Evaluation of Electric Field Integral Voltage Measurement Method of Transmission Line Based on Error Transmission and Uncertainty Analysis

Electric field numerical integration algorithms can realize the non-contact measurement of transmission line voltage effectively. Although there are many electric field numerical integration algorithms, lack of a comprehensive comparison of accuracy and stability among various algorithms results in difficulties in evaluating the measurement results of various algorithms. Therefore, this paper presents the G-L (Gauss–Legendre) algorithm, the I-G-L (improved Gauss–Legendre) algorithm, and the I-G-C (improved Gauss–Chebyshev) algorithm and proposes a unified error propagation model of the derived algorithms to assess the accuracy of each integration method by considering multiple error sources. Moreover, evaluation criteria for the uncertainty of transmission line voltage measurement are proposed to analyze the stability and reliability of these algorithms. A simulation model and experiment platform were then constructed to conduct error propagation and uncertainty analyses.
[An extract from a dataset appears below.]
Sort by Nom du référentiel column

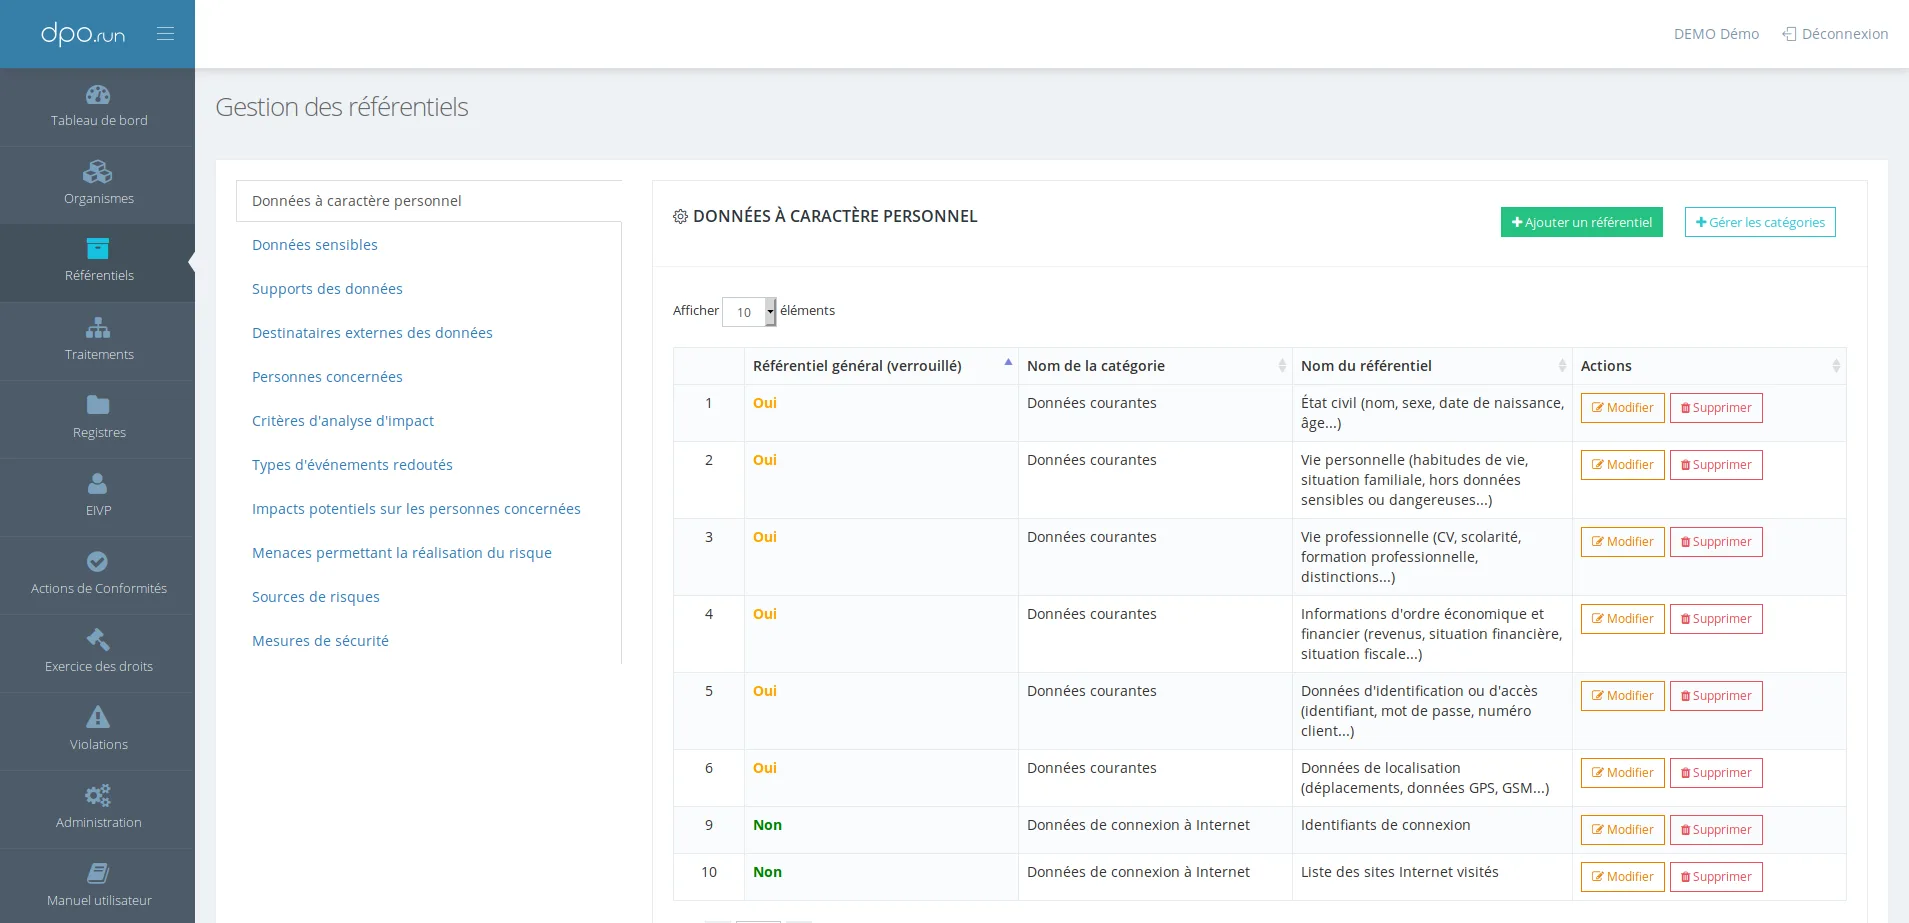point(1432,366)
The results show that the G-L algorithm had the highest accuracy and stability in the scheme with five integral nodes, for which the simulation error was 0.603% and the relative uncertainty was 2.130%. The I-G-L algorithm was more applicable due to the smaller number of integral nodes required, yet the algorithm was less stable in achieving the same accuracy as the G-L algorithm. In addition, the I-G-C algorithm was relatively less accurate and stable in voltage measurement.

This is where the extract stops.